My Jakarta: Irwin Zhang, RC Drifter

By webadmin on 09:01 am Jun 08, 2012
Category Archive

Mark Vincent Sindhunata

If you’re familiar with the Initial D manga or saw the feature film “The Fast and the Furious: Tokyo Drift,” you know what drifting is. With smoking tires and squealing rubber, it focuses more on making smooth turns than hitting the finish line first.

Irwin Zhang does all that, but with a much smaller and radio-controlled (RC) car. You can find him spending hours inside Seasons City mall, armed with a screwdriver and controller, fixing and drifting his OTA-R31 type car.

Irwin, 32, talks about his hobby, the competitions, the judges and the urge to drift in a full-sized car.

How complicated is this hobby, do you just push a button and steer the car?

RC drifting is a variation of radio-controlled car play and it requires special skills in the art of drifting. When playing RC drift, you need the car itself, the controller, battery and special hard PVC tires. It basically involves all the modifications that you can do with a life-size car, because the only difference between a radio-controlled car and a real car is the size.

If you’re serious doing this, it really helps you to understand about motorworks, how to balance the car or weight shifting and much more.

Do you ever drift in real cars?

I used to drift with real cars at first, but ‘playing’ with real cars costs a lot of money, so I stopped.

I found out about this hobby and fell in love with it my first time playing.

How much money does it take to start this hobby?

The price for RC drifting cars runs from Rp 3 million [$320] to tens of millions, depending on the modifications.

Talk about this RC drift community.

It was founded in 2007 and now has more than 300 members from Jakarta, Bogor, Depok and surrounding cities.
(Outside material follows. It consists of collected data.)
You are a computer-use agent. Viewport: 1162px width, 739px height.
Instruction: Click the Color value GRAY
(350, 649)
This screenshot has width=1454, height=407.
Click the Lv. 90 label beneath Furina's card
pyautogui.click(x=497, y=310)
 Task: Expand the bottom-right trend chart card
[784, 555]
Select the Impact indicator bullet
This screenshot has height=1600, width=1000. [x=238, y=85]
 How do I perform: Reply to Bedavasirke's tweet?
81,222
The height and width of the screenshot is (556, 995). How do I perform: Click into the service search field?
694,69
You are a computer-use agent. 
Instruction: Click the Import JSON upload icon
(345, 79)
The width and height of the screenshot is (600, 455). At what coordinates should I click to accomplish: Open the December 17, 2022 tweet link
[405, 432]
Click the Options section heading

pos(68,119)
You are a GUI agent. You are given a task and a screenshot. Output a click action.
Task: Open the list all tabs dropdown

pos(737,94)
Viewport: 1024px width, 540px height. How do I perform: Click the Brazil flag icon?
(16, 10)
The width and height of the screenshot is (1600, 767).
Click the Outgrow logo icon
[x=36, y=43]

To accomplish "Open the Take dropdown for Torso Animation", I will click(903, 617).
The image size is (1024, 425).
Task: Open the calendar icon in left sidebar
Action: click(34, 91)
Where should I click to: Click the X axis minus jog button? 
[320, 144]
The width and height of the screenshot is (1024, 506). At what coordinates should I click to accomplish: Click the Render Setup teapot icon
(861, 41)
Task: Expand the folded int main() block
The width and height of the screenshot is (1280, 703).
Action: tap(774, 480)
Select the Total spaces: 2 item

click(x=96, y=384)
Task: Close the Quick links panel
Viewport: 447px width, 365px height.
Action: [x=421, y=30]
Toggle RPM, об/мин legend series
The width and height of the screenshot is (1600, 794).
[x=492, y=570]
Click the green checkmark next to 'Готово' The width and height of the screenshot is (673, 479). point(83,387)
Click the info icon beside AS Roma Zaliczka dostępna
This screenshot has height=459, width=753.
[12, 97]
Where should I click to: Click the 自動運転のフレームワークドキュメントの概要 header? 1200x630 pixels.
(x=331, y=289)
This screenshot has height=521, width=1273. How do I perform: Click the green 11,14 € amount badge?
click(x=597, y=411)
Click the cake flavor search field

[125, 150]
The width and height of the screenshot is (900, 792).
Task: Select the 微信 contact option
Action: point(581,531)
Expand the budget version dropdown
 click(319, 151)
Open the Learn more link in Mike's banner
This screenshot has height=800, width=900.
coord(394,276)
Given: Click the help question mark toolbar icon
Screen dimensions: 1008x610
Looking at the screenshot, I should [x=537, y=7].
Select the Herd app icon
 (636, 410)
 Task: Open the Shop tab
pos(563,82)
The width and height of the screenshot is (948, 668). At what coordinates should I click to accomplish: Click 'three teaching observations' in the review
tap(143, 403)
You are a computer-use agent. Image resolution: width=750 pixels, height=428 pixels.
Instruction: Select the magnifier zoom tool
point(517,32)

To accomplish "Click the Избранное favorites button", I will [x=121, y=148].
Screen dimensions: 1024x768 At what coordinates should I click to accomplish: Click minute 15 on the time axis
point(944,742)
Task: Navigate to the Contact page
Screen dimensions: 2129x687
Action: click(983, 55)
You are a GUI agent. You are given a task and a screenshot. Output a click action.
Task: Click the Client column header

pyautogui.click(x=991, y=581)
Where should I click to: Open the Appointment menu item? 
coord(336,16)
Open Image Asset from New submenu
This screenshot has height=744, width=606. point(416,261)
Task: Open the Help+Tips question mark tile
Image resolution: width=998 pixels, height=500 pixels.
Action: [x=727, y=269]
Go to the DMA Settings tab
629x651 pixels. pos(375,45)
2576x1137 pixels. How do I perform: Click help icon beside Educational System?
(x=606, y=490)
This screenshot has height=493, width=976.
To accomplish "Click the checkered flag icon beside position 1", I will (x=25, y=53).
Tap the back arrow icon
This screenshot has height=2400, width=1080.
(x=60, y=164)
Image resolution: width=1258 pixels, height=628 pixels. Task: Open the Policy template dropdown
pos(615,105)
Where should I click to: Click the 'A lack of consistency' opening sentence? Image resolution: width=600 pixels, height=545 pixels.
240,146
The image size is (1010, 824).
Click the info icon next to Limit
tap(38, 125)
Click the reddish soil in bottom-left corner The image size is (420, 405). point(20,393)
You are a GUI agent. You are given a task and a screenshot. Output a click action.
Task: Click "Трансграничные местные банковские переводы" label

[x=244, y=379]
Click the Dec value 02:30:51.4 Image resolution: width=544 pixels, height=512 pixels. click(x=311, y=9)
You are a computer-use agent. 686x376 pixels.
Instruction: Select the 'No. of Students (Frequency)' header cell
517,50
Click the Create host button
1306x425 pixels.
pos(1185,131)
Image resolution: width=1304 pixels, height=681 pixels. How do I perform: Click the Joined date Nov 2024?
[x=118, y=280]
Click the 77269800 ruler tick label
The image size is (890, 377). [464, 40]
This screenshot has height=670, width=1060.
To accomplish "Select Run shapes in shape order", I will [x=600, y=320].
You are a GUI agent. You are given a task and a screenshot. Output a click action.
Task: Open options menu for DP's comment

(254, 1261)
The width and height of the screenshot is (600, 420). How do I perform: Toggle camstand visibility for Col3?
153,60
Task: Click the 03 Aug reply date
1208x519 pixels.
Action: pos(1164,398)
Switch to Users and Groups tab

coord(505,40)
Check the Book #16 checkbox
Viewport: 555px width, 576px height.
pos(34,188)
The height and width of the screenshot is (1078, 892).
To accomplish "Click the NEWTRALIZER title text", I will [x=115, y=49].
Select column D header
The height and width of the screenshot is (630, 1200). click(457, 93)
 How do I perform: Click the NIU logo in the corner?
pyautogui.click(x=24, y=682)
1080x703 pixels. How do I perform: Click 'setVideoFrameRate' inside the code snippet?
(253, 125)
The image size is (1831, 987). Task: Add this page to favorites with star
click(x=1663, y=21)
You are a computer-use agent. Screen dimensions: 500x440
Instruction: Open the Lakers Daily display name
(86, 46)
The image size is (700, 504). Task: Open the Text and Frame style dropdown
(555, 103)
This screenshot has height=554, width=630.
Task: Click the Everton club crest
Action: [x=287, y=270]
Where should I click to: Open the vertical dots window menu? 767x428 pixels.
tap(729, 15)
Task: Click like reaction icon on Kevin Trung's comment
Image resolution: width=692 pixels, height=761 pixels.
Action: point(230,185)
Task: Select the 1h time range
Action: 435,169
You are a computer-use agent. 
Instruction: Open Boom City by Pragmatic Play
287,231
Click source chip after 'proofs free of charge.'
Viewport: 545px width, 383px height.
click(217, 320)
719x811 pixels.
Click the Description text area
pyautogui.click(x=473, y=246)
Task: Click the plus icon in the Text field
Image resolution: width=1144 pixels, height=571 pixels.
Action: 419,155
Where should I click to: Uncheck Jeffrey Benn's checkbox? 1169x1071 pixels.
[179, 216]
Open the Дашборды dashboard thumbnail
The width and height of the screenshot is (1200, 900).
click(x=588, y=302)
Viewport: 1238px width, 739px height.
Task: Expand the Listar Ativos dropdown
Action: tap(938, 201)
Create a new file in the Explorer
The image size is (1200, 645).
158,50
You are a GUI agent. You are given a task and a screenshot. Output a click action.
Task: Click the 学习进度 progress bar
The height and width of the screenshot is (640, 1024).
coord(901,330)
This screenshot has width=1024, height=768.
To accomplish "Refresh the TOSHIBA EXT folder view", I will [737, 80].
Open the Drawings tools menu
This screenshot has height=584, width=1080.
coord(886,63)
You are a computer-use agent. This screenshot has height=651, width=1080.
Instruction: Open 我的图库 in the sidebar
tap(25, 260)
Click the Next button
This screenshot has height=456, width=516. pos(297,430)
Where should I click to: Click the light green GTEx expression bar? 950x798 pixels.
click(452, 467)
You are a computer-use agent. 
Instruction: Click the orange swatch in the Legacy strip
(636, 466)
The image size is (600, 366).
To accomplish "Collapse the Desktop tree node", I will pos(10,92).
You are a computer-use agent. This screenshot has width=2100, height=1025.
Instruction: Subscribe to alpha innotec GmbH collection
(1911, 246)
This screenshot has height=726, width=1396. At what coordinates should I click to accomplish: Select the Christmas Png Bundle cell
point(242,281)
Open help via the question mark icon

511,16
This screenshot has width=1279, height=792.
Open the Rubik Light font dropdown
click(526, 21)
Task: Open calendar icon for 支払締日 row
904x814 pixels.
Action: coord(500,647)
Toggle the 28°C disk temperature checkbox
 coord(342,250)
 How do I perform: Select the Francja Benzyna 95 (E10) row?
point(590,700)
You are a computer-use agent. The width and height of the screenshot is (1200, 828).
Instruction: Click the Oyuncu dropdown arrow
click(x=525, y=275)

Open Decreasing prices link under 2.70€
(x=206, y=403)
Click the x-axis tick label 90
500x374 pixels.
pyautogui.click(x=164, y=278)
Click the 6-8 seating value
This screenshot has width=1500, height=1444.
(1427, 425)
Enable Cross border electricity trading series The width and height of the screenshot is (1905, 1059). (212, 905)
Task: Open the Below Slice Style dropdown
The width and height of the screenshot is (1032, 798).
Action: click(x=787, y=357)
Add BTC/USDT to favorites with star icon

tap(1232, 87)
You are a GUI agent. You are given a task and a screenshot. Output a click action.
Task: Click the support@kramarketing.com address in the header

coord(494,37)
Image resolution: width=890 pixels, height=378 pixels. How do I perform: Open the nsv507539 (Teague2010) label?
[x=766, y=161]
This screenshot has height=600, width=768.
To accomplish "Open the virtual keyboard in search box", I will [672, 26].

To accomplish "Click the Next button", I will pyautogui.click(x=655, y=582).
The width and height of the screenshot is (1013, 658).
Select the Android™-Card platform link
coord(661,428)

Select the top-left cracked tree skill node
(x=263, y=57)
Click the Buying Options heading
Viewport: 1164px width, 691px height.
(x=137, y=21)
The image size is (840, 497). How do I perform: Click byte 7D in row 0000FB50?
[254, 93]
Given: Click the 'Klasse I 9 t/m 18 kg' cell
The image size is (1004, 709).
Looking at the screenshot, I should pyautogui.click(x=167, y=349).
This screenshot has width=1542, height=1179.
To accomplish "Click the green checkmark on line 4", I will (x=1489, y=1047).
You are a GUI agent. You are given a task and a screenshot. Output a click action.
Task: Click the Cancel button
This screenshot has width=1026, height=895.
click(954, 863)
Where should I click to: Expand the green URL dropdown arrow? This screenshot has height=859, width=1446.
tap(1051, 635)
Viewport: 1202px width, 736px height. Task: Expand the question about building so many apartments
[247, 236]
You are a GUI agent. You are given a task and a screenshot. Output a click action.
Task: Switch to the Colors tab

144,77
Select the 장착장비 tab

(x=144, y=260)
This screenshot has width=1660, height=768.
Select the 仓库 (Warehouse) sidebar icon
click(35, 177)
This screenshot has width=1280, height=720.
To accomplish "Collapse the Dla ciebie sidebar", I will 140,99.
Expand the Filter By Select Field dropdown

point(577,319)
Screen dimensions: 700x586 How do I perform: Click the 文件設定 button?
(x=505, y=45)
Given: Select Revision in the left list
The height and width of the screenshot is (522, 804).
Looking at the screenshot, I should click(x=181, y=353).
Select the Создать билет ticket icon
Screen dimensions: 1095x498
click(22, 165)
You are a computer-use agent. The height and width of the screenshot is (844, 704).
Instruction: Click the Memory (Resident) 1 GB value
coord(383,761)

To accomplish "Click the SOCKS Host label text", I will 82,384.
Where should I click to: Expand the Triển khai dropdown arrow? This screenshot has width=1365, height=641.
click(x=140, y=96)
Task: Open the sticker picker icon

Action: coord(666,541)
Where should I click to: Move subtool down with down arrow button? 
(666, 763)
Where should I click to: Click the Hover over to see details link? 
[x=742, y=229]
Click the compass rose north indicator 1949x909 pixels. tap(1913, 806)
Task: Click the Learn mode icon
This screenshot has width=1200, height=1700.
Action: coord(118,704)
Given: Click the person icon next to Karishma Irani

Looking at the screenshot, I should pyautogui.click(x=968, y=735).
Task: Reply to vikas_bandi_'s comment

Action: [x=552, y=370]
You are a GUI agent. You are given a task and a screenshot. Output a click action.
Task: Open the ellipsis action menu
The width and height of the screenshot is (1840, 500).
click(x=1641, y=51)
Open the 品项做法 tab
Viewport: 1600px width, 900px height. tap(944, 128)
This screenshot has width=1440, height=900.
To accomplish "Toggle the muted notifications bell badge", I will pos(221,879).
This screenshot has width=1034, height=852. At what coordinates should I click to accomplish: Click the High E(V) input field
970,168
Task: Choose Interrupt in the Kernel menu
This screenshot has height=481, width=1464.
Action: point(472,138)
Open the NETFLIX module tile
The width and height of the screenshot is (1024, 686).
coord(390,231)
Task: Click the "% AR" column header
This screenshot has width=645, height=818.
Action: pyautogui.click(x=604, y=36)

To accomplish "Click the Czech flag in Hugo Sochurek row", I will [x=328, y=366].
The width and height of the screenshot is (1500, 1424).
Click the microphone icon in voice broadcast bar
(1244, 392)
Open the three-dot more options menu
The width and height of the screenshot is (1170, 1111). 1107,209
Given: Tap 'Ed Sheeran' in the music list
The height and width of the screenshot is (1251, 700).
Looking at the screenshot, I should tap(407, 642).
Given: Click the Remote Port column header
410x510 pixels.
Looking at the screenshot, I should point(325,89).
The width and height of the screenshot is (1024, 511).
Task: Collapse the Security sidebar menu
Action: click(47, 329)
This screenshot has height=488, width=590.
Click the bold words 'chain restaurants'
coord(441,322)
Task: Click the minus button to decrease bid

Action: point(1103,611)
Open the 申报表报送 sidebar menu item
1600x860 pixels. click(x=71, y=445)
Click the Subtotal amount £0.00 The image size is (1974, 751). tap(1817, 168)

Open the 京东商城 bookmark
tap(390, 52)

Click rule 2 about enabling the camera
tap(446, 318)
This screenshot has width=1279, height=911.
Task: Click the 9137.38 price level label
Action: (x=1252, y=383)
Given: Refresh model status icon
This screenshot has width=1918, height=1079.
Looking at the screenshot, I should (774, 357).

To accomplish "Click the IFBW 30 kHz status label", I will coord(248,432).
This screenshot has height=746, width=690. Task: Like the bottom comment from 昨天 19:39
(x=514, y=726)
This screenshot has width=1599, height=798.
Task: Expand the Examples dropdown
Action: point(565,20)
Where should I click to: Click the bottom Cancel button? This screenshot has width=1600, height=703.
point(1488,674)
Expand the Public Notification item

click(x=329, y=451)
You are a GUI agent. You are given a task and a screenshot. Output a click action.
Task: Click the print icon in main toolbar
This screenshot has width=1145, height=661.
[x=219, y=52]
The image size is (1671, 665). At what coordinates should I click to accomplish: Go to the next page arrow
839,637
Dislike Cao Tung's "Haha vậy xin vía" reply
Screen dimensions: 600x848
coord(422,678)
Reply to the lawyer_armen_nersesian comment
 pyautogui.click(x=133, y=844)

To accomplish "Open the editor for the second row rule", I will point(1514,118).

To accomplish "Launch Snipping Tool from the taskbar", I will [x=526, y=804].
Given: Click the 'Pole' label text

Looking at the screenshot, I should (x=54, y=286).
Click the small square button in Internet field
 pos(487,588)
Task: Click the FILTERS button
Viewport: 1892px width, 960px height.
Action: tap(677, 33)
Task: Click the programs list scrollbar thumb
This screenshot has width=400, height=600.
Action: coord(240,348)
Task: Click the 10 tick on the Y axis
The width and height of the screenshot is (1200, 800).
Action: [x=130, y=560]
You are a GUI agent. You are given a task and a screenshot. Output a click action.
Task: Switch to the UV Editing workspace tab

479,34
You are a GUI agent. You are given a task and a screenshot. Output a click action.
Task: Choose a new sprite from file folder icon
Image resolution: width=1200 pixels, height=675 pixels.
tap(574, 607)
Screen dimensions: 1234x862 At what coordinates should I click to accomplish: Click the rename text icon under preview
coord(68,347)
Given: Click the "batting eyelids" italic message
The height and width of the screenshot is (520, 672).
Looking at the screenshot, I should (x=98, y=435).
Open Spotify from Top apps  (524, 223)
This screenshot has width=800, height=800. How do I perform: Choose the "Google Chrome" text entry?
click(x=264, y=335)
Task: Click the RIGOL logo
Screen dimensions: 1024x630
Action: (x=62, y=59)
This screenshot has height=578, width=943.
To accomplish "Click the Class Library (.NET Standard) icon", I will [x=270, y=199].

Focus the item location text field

Our members are kids to adults, and employees to celebrities. We welcome all drifters here. Communities are important because the more, the merrier.

Are you ever tempted to go back drifting behind the wheel?

Sure, it’s more exciting drifting the car with you inside, but you could spend millions just for the tires. With RC, I can almost enjoy the whole experience with much less money. So I don’t think so.

How do you decide the winner in an RC drifting contest?

We don’t decide the winner by speed or from whose car touches the finish line like in other RC variations. We decide the winner by the ‘beauty’ of the drift.

We use three judges to score the drifting. The judges are senior players or invited world-class players. It depends on how big the competition is.

How addicted are you to this hobby?

I play three times a week. On weekdays I play after work, and on Saturday or Monday I can spend half a day on this.

Most drifters like me work, so we can all meet and play after work.

Considering the small cars, can you play anywhere with a flat surface?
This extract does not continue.